I only picked it up on 9th Sept....should I reject the car, or just ask for the replacement part to be delivered?


----------



## RockinRobin (Jul 7, 2007)

I bet you she's not in the standard Audi parts listing 

Thanks Iceman.


----------



## FinFerNan (Feb 28, 2007)

TT what TT


----------



## Guest (Sep 19, 2007)

FinFerNan said:


> TT what TT


 :lol: :lol:


----------



## DXN (May 18, 2002)

all audi show rooms have underfloor heating


----------



## piloTT (Jan 19, 2004)

Blimey    none of the salespersons at my local delaership look anything like that! If they did, then I am sure they would sell a lot more cars.

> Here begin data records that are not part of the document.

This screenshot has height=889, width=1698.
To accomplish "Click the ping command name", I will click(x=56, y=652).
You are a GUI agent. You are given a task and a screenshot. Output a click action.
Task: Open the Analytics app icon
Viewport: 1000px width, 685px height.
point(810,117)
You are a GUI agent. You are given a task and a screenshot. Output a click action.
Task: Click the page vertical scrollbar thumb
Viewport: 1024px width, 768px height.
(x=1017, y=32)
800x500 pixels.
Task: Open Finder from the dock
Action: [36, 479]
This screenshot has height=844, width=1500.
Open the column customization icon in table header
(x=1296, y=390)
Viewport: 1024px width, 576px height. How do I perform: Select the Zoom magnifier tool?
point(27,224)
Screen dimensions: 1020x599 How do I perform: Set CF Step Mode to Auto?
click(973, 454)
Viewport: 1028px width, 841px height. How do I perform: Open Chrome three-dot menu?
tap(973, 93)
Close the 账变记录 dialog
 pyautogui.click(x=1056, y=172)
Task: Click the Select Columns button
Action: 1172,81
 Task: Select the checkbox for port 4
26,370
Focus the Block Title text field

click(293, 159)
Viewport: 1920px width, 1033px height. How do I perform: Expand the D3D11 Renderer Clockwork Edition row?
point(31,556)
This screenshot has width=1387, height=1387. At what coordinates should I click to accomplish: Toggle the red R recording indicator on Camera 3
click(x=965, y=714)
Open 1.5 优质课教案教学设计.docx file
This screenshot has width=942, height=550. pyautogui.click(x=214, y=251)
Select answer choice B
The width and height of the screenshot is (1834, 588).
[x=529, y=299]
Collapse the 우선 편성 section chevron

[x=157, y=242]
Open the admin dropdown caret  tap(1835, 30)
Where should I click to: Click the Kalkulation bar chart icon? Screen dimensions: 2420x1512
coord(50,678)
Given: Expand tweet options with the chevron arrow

Remember those round strange marks that people were seeing on their side windows????? now we know what they are


----------



## DSB TTR (Sep 18, 2007)

Are those air bags optional? I didn't see them in the brochure [smiley=dizzy2.gif]


----------



## piloTT (Jan 19, 2004)

Are those S-Line bumpers?


----------



## RichGall (Aug 21, 2007)

Does she come as standard???
LOL


----------



## Godzilla (Feb 20, 2007)

DXN said:


> all audi show rooms have underfloor heating


Must tell that dealers to turn theirs up then. She kept on far too many clothes


----------



## jmoors (Mar 24, 2007)

Has that been recently waxed?


----------



## BobFat (Jul 24, 2007)

jmoors said:


> Has that been recently waxed?


Definitely a missed opportunity. She could give me a lesson on polishing, waxing and buffing any day.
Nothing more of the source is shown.